Washington, D.C. — According to court filings, the tobacco companies are seeking to block public disclosure of proposed statements a federal judge has ordered them to make to correct their deceptions about their deadly products. Our organizations today urged U.S. District Court Judge Gladys Kessler — who in 2006 found the tobacco companies guilty of violating civil racketeering laws — to require public disclosure of the government's proposed corrective statements and research about them (see our court filing).

As public health groups that are parties to the federal government's racketeering lawsuit against the tobacco companies, we vigorously oppose the companies' efforts to delay and weaken remedies imposed to address their fraudulent conduct. Even after being found guilty of deceiving the American people, the tobacco companies are still seeking to escape the consequences of their actions.

Keeping the proposed statements secret serves only to give the tobacco companies the opportunity to delay and weaken the statements and furthers their goal of continuing business as usual. As our court filing states, 'The public has the right to know what the government is proposing, and why.'

In 2006, Judge Kessler issued a landmark verdict finding the major cigarette manufacturers guilty of violating civil provisions of the Racketeer Influenced and Corrupt Organizations Act (RICO). Judge Kessler's 1,683-page opinion found that the companies have engaged in a decades-long conspiracy to deceive the American public and target children with their deadly and addictive products. In June 2010, the U.S. Supreme Court refused to hear appeals in the case, allowing Judge Kessler's verdict to stand.

One of Judge Kessler's remedies, since upheld on appeal, requires the tobacco companies to make corrective statements about the health harms of smoking and secondhand smoke and their deceptive practices through newspaper and television advertising, at point of sale, on their web sites and on cigarette packaging. The government has been conducting research to determine the most effective corrective statements and, as ordered by Judge Kessler, was scheduled to submit the proposed statements to the court on Thursday. But public disclosure of the proposed statements was delayed because of a challenge by the tobacco companies.

Objectives
• a. In the tobacco litigation text, how many pages long was Judge Kessler's opinion?
• b. Extract the passage of the tobacco litigation text from "In 2006, Judge" to "verdict to stand.", word for word.

Given entries
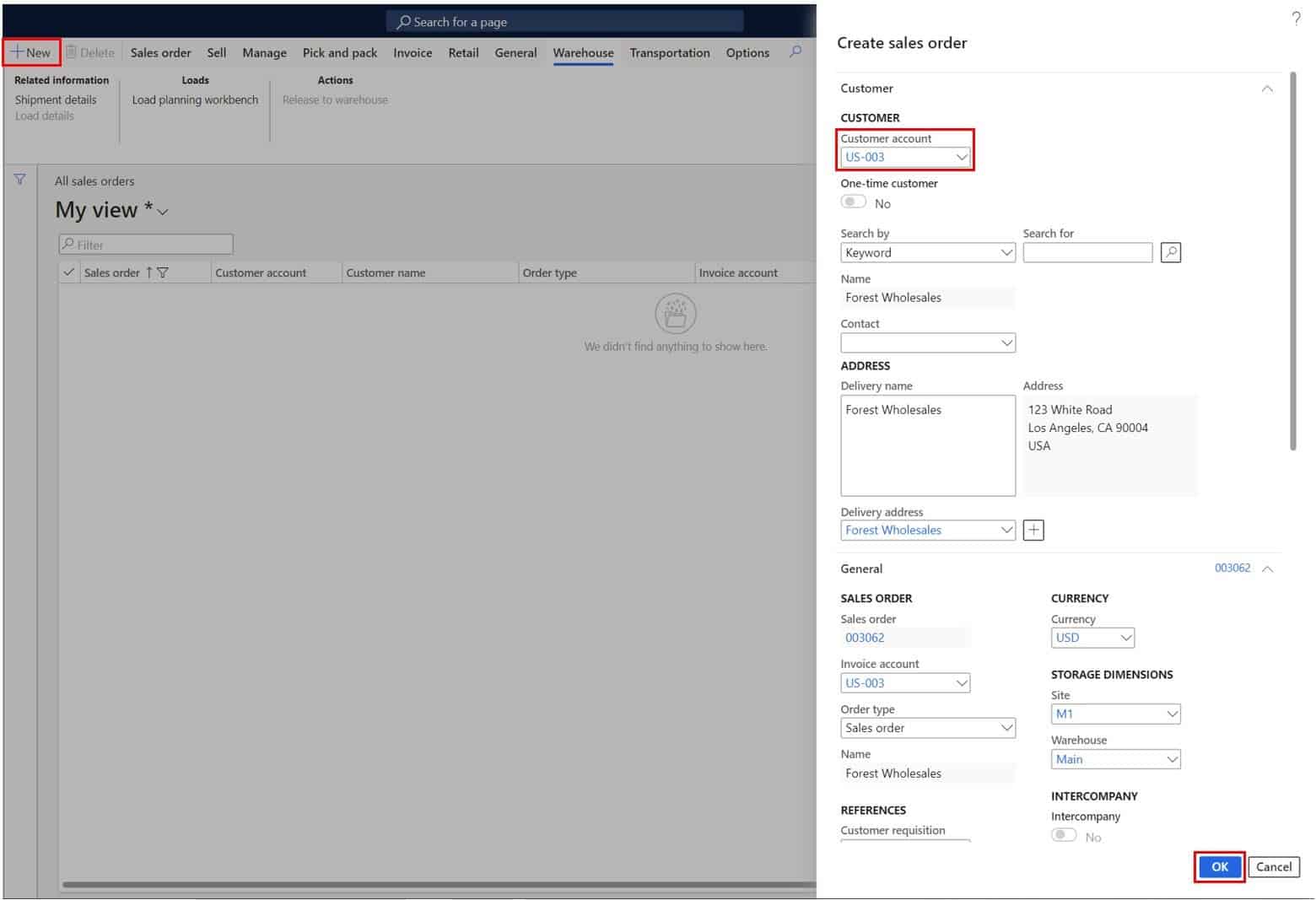Click the filter icon in Sales order column header
The width and height of the screenshot is (1316, 900).
tap(164, 272)
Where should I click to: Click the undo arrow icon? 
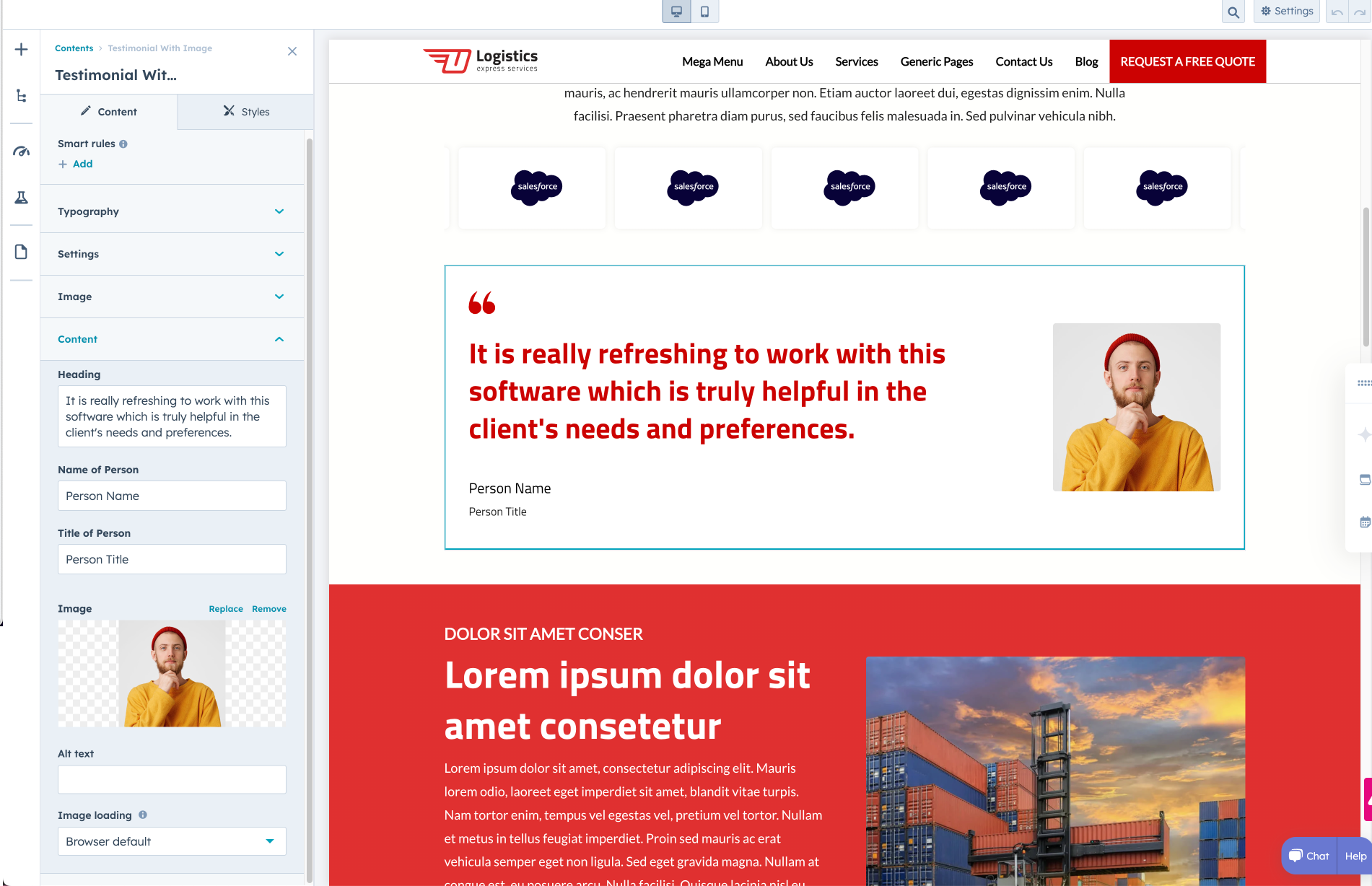(x=1337, y=12)
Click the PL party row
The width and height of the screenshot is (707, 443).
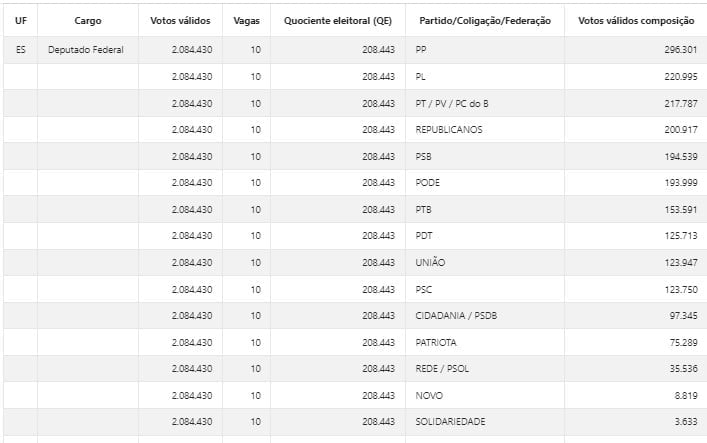point(421,76)
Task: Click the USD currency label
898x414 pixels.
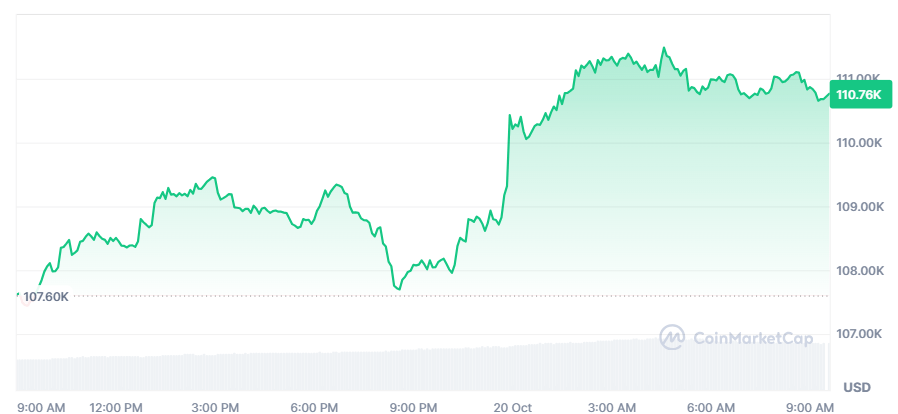Action: [857, 386]
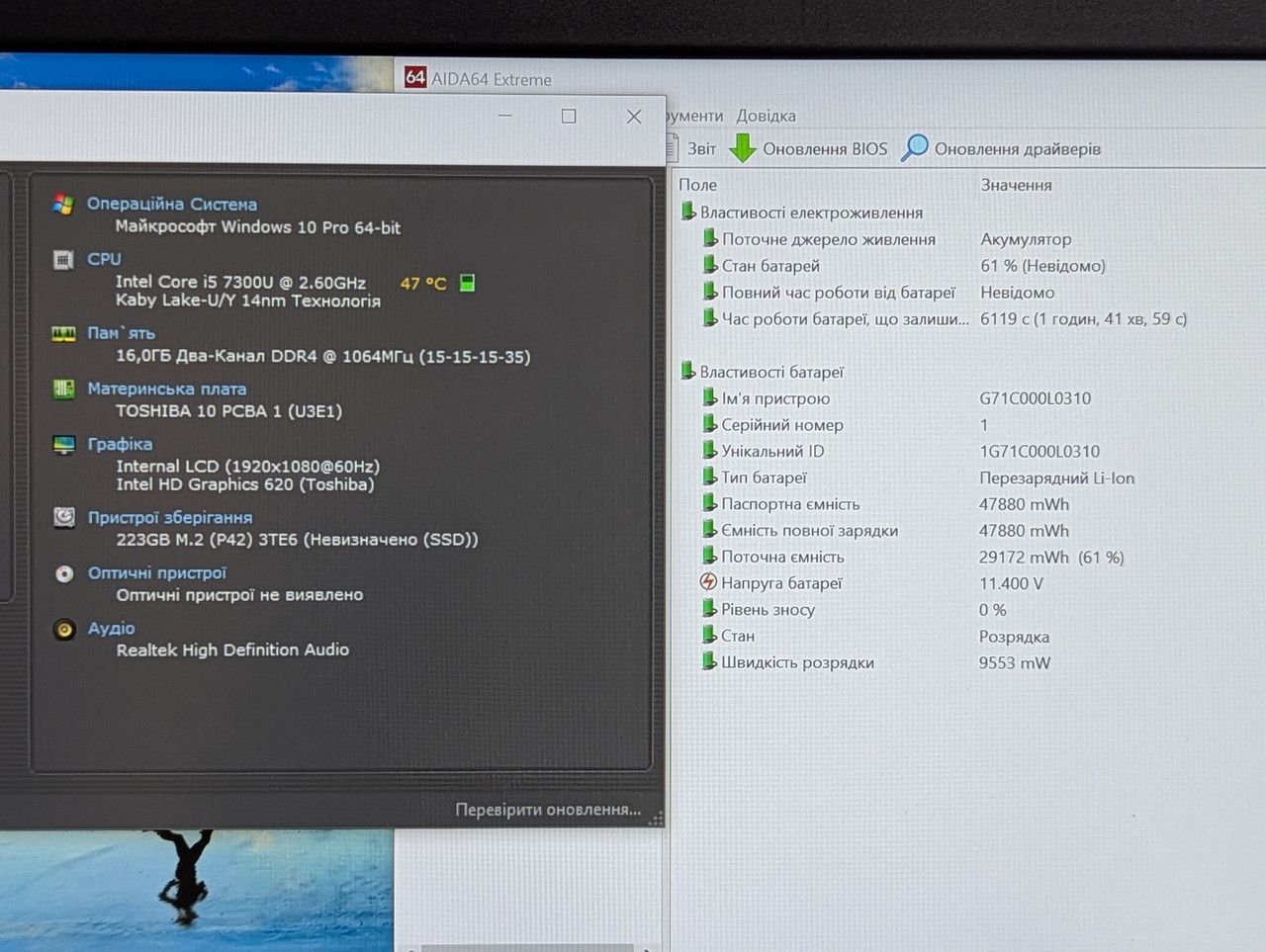
Task: Click the motherboard icon beside Материнська плата
Action: pos(63,389)
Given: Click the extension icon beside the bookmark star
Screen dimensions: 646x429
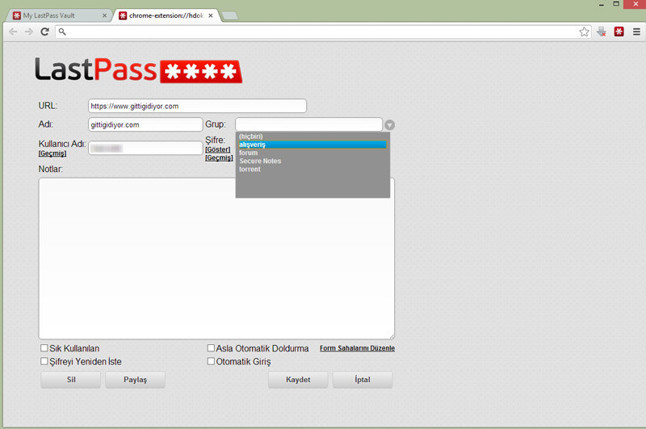Looking at the screenshot, I should coord(601,32).
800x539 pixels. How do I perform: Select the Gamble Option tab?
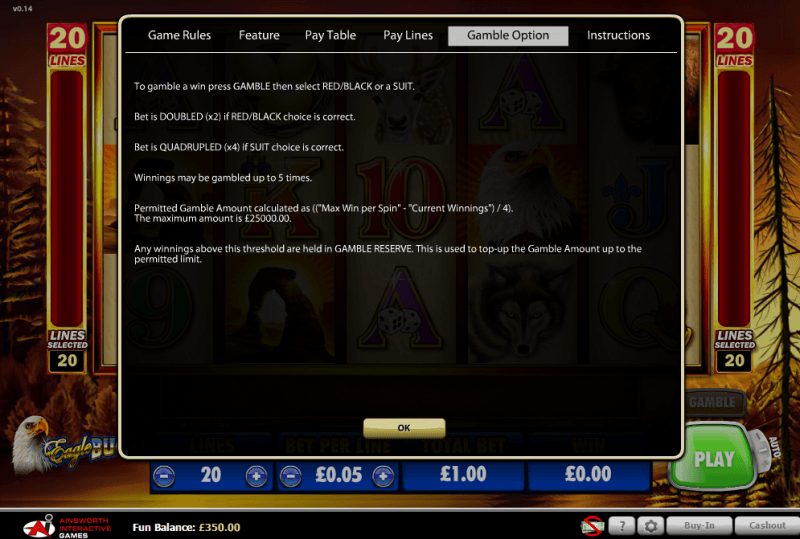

Answers for this exercise
• a. 1,683 pages

• b.
In 2006, Judge Kessler issued a landmark verdict finding the major cigarette manufacturers guilty of violating civil provisions of the Racketeer Influenced and Corrupt Organizations Act (RICO). Judge Kessler's 1,683-page opinion found that the companies have engaged in a decades-long conspiracy to deceive the American public and target children with their deadly and addictive products. In June 2010, the U.S. Supreme Court refused to hear appeals in the case, allowing Judge Kessler's verdict to stand.